*Task requirements*. An identical copy of all the records is what the answer must contain.

*Input for this task*.
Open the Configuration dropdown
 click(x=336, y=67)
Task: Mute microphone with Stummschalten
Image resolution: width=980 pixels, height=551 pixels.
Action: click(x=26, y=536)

*Result for this exercise*.
Open the Configuration dropdown
 click(x=336, y=67)
Task: Mute microphone with Stummschalten
Image resolution: width=980 pixels, height=551 pixels.
Action: click(x=26, y=536)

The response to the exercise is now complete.